The awful fact is the State of California is broke and facing potential bankruptcy. It has been driven over the side of a cliff by inept leadership in Sacramento that has rolled over at every opportunity for teachers unions and other big labor demands; they have bloated the size of public sector employment to the point of explosion, making the state nearly ungovernable and fiscally unsound.
Where’s the anger at this ideology and the ineptitude that is manifest in our state capital?
Naively striking a stance that argues that education should somehow be exempt from the economic pain being felt in virtually every sector of society seems to me oddly spoiled – an “anybody but us” viewpoint. But this sense of entitlement and self-indulgence seems to characterize many of today’s walk-outs, protests, and sit-ins.
Self-indulgence seemed to be firmly in control during the UC San Diego protests as well. To be clear, those engaging in “Compton cookout” parties and individuals who think that hanging a noose in a public place is somehow a fun thing to do are, without a single doubt, idiots, boneheads and fools. However, to hysterically argue, as the UCSD protest leaders have done, that the actions of a few stupid individuals somehow represent a dangerous, pervasively hostile racial climate at one of the nation’s most liberal college campuses is frankly ludicrous.
We’ve seen this kind of over-the-top political theatre before.
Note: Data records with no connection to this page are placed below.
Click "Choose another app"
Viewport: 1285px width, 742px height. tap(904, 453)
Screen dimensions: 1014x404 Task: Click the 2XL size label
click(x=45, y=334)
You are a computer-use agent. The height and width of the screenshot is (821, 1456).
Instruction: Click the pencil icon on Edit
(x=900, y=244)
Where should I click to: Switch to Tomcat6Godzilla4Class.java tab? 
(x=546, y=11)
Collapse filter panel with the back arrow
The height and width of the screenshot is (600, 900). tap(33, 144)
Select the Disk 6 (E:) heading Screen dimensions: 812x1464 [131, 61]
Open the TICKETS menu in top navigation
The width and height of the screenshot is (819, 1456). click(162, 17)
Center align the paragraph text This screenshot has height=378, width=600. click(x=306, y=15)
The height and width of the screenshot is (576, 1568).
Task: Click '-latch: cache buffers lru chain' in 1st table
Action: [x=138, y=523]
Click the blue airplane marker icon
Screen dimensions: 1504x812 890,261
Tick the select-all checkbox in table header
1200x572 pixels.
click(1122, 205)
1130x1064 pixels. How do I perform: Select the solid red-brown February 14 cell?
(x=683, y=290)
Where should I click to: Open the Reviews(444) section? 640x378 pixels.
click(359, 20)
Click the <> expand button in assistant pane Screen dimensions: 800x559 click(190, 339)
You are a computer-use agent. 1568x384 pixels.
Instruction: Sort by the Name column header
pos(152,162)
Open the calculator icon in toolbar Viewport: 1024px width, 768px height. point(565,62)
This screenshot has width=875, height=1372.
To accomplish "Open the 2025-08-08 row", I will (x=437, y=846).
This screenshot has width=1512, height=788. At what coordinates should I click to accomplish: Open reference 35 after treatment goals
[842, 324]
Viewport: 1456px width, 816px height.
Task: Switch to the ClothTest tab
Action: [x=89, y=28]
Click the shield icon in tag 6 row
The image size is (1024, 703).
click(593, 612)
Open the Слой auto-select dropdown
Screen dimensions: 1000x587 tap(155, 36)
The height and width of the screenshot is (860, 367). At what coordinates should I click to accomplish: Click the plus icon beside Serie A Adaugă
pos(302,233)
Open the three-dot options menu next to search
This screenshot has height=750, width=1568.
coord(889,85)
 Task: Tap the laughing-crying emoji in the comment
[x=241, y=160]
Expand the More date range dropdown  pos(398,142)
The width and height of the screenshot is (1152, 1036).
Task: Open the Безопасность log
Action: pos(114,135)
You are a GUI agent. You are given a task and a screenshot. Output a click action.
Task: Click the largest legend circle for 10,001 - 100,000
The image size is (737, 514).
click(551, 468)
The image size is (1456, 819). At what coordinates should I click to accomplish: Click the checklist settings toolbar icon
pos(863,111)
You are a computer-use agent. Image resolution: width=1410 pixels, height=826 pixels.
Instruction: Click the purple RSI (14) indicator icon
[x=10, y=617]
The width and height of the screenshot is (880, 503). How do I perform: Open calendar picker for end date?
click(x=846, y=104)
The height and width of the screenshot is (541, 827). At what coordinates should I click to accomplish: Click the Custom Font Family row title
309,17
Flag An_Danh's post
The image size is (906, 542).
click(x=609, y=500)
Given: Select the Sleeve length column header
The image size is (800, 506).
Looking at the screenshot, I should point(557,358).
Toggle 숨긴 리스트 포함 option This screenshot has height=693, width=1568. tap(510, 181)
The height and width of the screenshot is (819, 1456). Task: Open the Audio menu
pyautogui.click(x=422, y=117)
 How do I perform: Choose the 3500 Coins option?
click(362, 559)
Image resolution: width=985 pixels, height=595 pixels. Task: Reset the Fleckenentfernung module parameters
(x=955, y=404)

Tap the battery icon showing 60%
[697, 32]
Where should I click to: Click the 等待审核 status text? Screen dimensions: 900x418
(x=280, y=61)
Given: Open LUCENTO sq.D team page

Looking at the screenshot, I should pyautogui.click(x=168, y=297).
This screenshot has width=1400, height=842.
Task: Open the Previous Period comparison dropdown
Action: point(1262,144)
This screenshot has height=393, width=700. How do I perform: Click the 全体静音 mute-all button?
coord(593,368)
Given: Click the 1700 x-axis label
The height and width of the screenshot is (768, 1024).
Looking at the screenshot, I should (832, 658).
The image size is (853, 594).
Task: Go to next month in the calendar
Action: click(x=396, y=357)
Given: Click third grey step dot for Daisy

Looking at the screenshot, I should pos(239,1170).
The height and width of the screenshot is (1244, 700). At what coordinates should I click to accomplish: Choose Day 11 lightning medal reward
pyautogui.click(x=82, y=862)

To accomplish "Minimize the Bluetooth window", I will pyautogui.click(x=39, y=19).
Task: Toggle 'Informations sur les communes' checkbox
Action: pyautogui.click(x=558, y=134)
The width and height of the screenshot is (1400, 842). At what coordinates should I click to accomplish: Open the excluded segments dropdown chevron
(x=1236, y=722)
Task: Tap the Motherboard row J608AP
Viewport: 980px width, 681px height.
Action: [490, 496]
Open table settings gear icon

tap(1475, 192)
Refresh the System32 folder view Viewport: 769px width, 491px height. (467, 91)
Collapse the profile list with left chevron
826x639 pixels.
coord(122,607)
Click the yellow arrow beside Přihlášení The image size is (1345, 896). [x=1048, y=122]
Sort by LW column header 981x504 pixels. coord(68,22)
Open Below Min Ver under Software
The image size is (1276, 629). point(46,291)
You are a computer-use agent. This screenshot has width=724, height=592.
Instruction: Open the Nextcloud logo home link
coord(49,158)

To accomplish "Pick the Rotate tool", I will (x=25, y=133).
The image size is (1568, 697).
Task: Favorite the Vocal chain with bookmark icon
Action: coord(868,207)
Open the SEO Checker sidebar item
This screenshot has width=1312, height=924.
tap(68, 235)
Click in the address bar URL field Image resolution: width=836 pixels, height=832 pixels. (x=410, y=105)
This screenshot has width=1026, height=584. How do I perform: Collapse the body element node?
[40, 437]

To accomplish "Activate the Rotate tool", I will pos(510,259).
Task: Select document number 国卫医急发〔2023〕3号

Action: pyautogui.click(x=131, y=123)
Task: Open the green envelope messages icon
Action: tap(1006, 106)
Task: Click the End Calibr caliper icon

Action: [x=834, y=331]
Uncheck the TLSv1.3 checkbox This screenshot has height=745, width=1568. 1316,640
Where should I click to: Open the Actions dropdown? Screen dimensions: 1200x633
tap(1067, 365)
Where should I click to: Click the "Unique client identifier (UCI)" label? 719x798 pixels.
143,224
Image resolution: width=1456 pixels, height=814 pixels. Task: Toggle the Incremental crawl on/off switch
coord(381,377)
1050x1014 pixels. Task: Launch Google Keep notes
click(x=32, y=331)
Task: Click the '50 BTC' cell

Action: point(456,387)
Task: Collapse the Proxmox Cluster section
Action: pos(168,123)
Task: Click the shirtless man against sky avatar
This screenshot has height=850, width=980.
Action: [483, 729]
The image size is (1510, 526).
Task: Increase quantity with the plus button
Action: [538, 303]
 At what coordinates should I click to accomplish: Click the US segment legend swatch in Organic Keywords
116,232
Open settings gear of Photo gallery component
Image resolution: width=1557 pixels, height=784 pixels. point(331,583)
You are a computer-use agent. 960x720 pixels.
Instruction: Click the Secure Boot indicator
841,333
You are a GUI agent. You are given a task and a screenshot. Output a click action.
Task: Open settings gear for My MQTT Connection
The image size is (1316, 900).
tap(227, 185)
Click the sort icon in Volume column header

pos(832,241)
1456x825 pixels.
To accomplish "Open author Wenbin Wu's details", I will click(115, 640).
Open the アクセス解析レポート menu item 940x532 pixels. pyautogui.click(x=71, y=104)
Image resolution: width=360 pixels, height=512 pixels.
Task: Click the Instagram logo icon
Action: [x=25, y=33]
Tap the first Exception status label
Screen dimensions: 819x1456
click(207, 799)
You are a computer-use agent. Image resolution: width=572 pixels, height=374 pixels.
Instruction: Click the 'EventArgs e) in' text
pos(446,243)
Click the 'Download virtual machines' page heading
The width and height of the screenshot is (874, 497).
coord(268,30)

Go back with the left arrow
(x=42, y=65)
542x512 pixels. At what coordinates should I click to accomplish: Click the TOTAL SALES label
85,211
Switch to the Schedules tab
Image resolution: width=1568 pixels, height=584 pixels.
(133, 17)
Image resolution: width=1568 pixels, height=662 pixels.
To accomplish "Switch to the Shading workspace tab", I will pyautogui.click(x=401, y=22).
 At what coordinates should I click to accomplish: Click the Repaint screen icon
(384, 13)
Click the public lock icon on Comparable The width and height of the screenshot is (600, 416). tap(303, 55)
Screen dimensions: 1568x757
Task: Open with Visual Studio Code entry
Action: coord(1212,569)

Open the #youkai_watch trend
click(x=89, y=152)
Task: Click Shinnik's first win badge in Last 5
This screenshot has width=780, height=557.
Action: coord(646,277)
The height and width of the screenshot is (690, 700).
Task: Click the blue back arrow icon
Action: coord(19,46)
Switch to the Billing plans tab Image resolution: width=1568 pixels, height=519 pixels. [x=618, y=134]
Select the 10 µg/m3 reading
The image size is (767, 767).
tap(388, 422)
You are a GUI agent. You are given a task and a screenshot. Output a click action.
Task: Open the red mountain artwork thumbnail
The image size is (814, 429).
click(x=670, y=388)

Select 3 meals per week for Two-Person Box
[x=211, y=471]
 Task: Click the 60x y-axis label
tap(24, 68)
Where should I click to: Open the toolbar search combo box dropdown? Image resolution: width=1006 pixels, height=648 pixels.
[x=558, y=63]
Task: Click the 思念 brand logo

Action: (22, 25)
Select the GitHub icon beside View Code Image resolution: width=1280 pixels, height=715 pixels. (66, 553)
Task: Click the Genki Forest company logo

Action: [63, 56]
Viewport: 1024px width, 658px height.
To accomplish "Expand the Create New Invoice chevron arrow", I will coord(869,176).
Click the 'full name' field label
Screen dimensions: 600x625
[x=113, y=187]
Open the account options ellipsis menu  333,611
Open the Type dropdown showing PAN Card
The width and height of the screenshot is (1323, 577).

In 2006, several nooses were found hanging in a tree in the courtyard of the high school in Jena, Louisiana. Subsequently, six black youths were arrested for assaulting a white teenager. These six were dubbed the Jena Six. The events drew the attention of national civil rights figures that converged on the small southern town, along with upwards of 20,000 angry activists and protester. After all the dust settled, it was widely believed that racism played no role in the original noose hanging incident. This was long after the incident had spurred the charge that Jena was symbolic of a resurgent American racism.
Two years later, at Columbia University a black female professor claimed she discovered a noose hanging on her office door. The school convulsed with protests that, like at UC San Diego, claimed the noose was symbolic of an oppressive atmosphere for women and minorities at Columbia. It must be grasped that Columbia is widely understood to be perhaps one of the most left-leaning and liberal universities in the nation. Nonetheless, students and off-campus radicals argued differently – it was, they claimed, a racist institution. In an unrelated investigation, and with much embarrassment, Dr. Madonna Constantine, the same black professor who said she found the noose, was fired after it was revealed that she had plagiarized the work of former students as well as the work of a colleague.
But why engage in street theatre and play up racial hysterics? Despite all the self-serving rhetoric, today race actually plays a remarkably insignificant role in the lives of blacks and other ethnic minorities. Yet, it’s almost as if these young activists are yearning for the days when someone could really sink their teeth into a “movement.” Are we witnessing the romanticizing of racial struggle?
One year before the 1964 Civil Rights Act was made law, President John F. Kennedy said in his report to the American people on civil rights that “… race has no place in American life or law.” How ironic that today the enemies of this simple premise are not primarily the stereotypical white bigots - but “progressive” racial activists who have hijacked the bully pulpit of civil rights.